How to complete this task: Although the entries contain pictures, only their text goes into the copy, set down exactly.

Records provided:

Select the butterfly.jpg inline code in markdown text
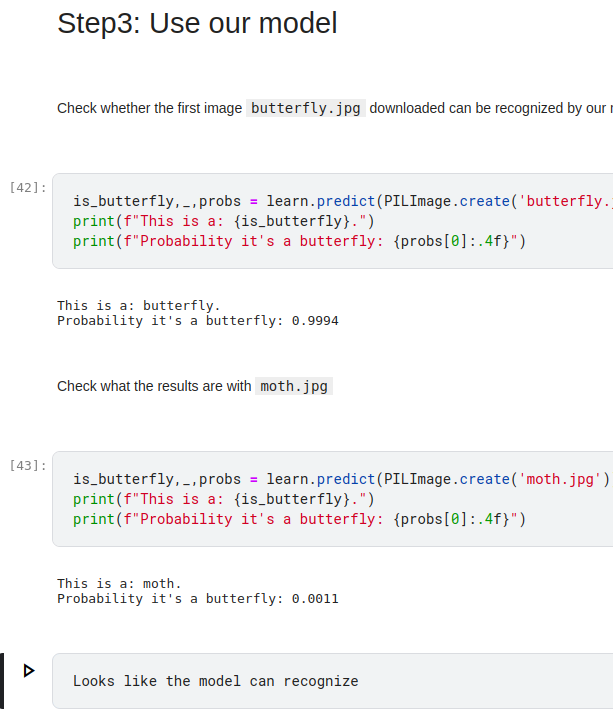The height and width of the screenshot is (711, 613). click(305, 108)
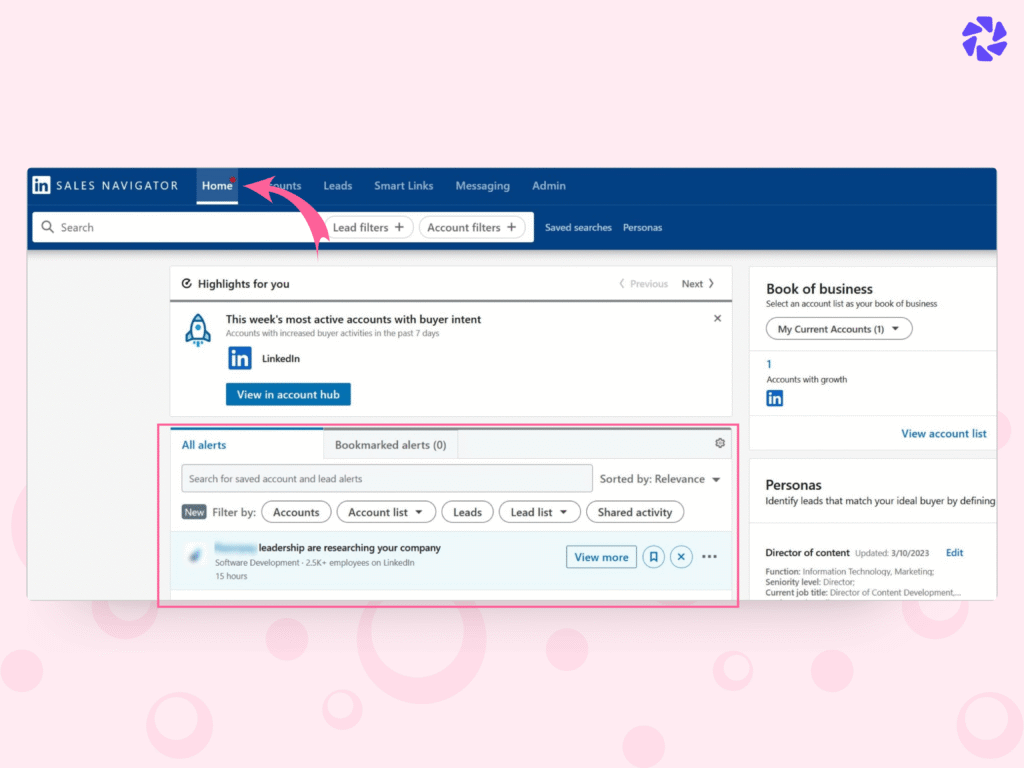This screenshot has height=768, width=1024.
Task: Click the Sales Navigator LinkedIn logo
Action: [x=41, y=185]
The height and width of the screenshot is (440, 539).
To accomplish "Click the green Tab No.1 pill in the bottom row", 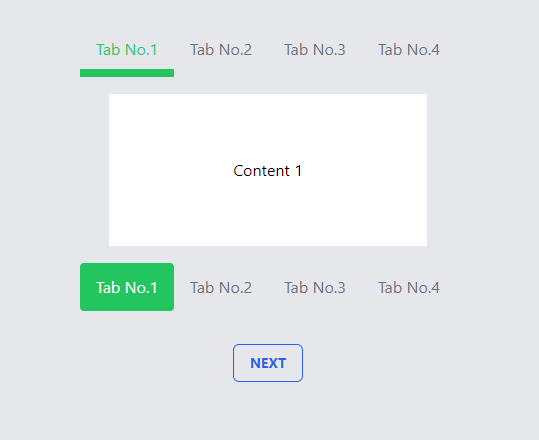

Solution:
Select the butterfly.jpg inline code in markdown text
The height and width of the screenshot is (711, 613). click(305, 108)
This screenshot has height=768, width=1024.
Task: Click the Sales Navigator LinkedIn logo
Action: [x=41, y=185]
The height and width of the screenshot is (440, 539).
To accomplish "Click the green Tab No.1 pill in the bottom row", 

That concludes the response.